During this time, the change in a woman’s two key sex hormones – oestrogen and progesterone – can create an unwanted challenge, with both emotional and physical symptoms to deal with, such as hot flushes, night sweats, loss of sex drive, weight gain and mood changes.
Jo Webber, Head of Herbal Education at Pukka Herbs, reveals that it would be “unusual for a women to not experience any form of change at all whether it be physical or emotional”.
“The main difference is in the severity of the symptoms,” she adds.
This World Menopause Day on the 18th of October, Jo shares her simple advice on naturally easing the symptoms of menopause using herbs and daily practices…
“One of the very best herbs for supporting hormonal change throughout a woman’s lifecycle is Shatavari. The name shatavari is derived from the Sanskrit words shat, which means ‘100’ and vri, which means ‘root’.
“The word vari can also mean ‘husband’, which may explain why shatavari is often referred to as ‘she who has a hundred husbands’,” reveals Jo. For centuries, this root has been used to treat and nourish women’s health.
Jo adds that Shatavari is a renowned tonic for the female reproductive system and contains natural precursors to female hormones to help to balance them and reduce menopausal symptoms.
“It’s also naturally cooling and moistening to the reproductive tract, making it perfect for the hot, dry symptoms of menopause.”
We love Pukka’s Womankind Menopause supplement, which contains Shatavari along with a blend of botanicals.
Watch Your Diet
Look at foods that help to balance oestrogen levels within the body, says Jo. Try…
Cruciferous veggies: Such as broccoli, cauliflower, Brussels sprouts and cabbage, which contain several powerful nutrients to help metabolise oestrogenic molecules.
Healthy fat-rich foods: These are foods rich in saturated and omega-3 fatty acids, including plant-based fats such as coconut oil, hemp seed oil, extra virgin olive oil and avocados. Raw nuts (other than peanuts) and seeds contain oestrogen balancing plant sterols.
Allium family: The alliums include garlic, onions, scallions, chives and leeks. These are all rich in sulfur-containing amino acids and the powerful flavone anti-oxidant quercetin that both help the liver detoxify and reduce the production of oestrogen.
Herbal Teas: Green tea and liquorice specifically balance oestrogen levels.
Lentils: All lentils contain appreciable amounts of phyto-oestrogens that help to balance oestrogen-progesterone levels. Soy is well known for this but all pulses are helpful.
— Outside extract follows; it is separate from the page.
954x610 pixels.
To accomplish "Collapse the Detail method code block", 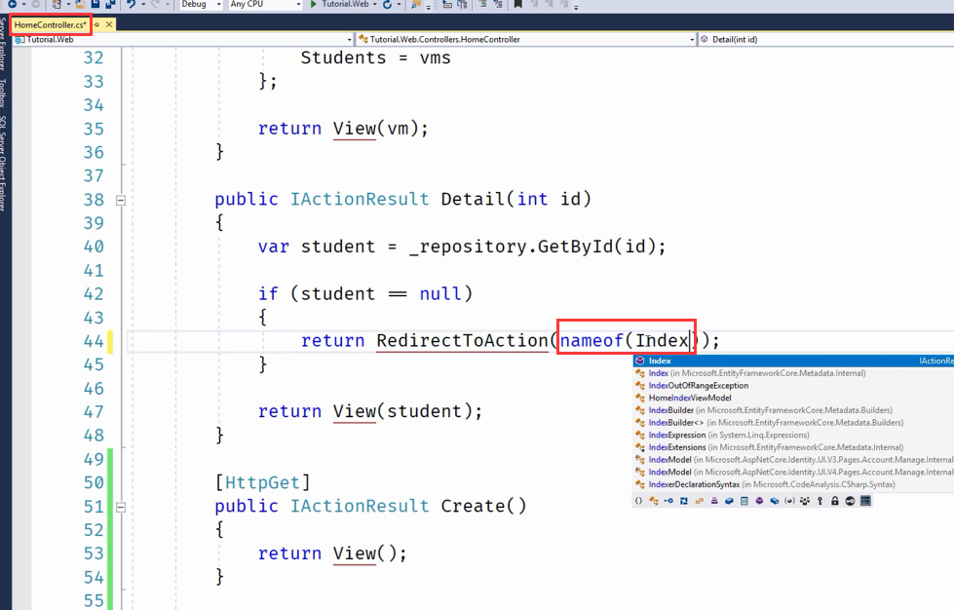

Jo explains, “As a practitioner, one of the primary influencing factors I have noticed on the severity of symptoms of menopause is stress. Incorporating daily practices such as yoga, meditation and mindfulness can be helpful. But also listening to what your body needs, being in tune with your energy levels and making sure you are not overdoing it.”
And for post menopause…
“Lower levels of oestrogen can impact on bone density, so increasing key minerals to support bone health and incorporating herbs that boost circulation to the muscles, such as turmeric, can be especially helpful,” says Jo.